** STUDY MATERIAL **
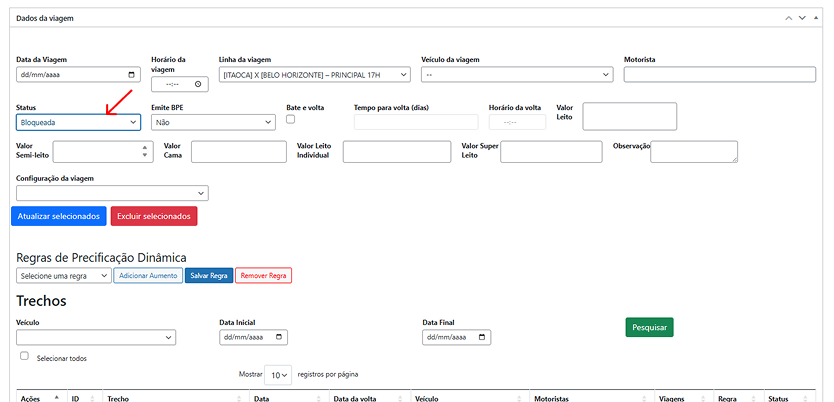Collapse the Dados da viagem panel triangle
The image size is (834, 402).
pyautogui.click(x=816, y=18)
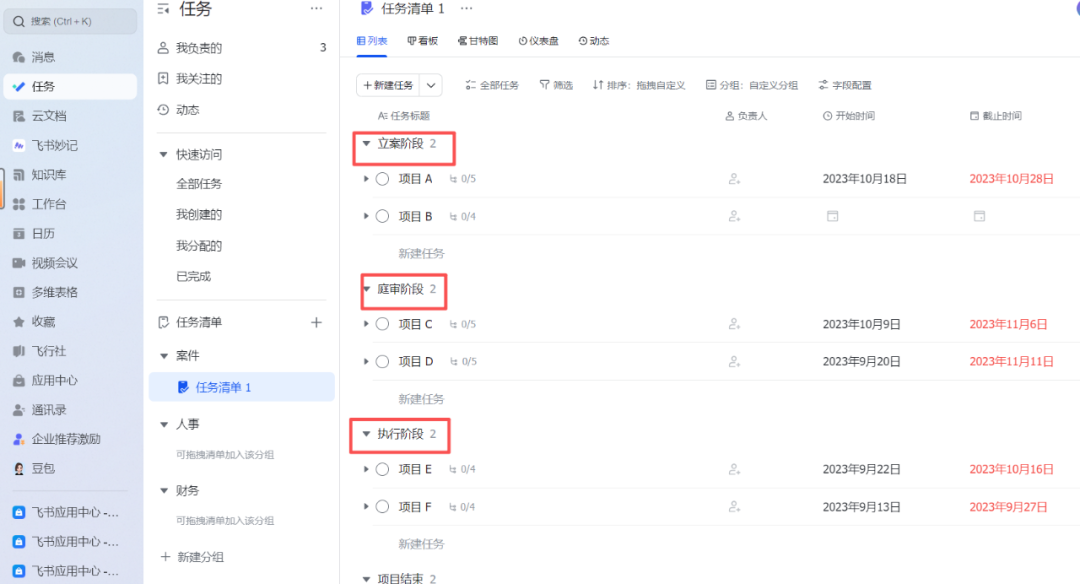Select 任务清单 1 in the 案件 group
Screen dimensions: 1080x584
223,387
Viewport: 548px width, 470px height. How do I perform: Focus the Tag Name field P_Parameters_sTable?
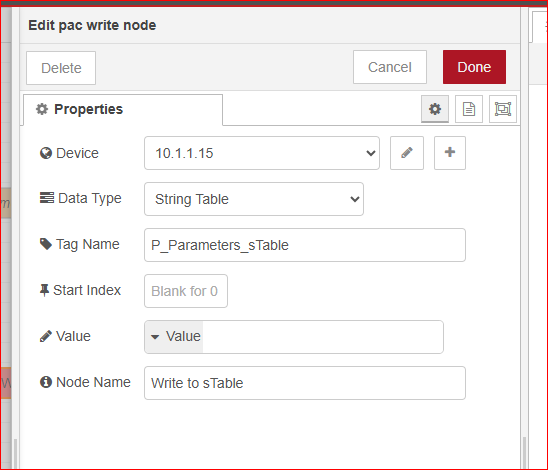[x=305, y=245]
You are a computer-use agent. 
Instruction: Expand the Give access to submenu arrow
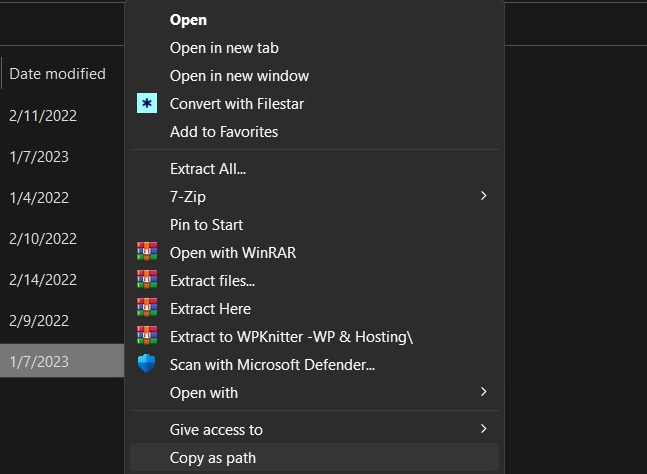(x=484, y=429)
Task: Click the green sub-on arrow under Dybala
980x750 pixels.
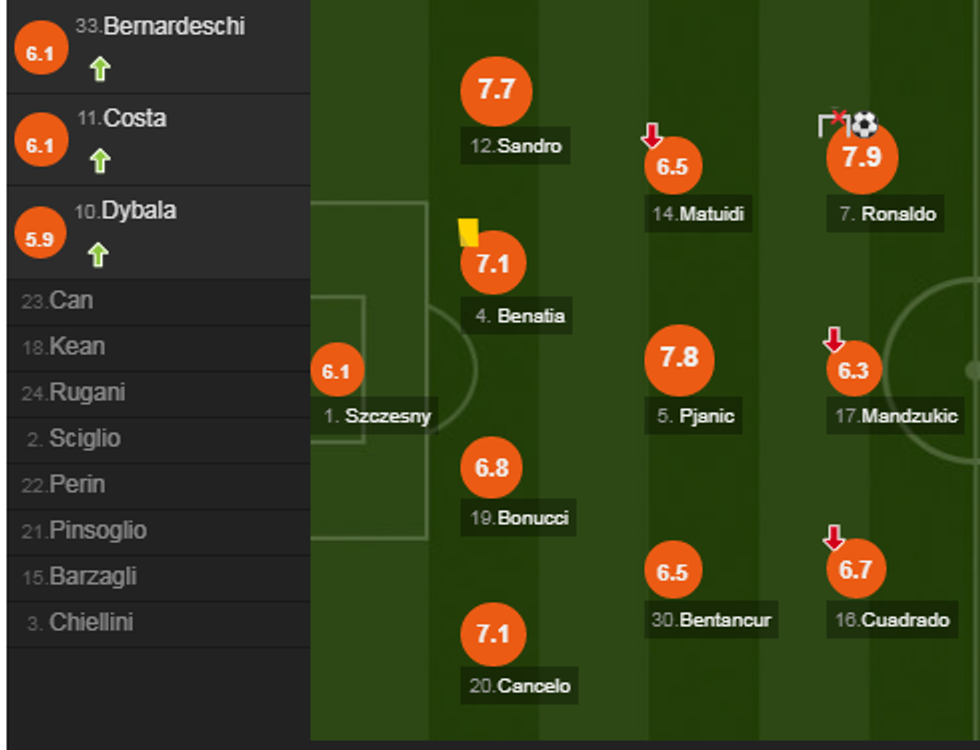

** WHAT YOU SHOULD DO **
Your reply should hold only the lines from the one that contains "You are a computer-use agent." through the last line of the records above, exact and complete, and no pictures.

** SOLUTION FOR THIS PROBLEM **
You are a computer-use agent. 
Instruction: Expand the Give access to submenu arrow
(x=484, y=429)
Task: Click the green sub-on arrow under Dybala
980x750 pixels.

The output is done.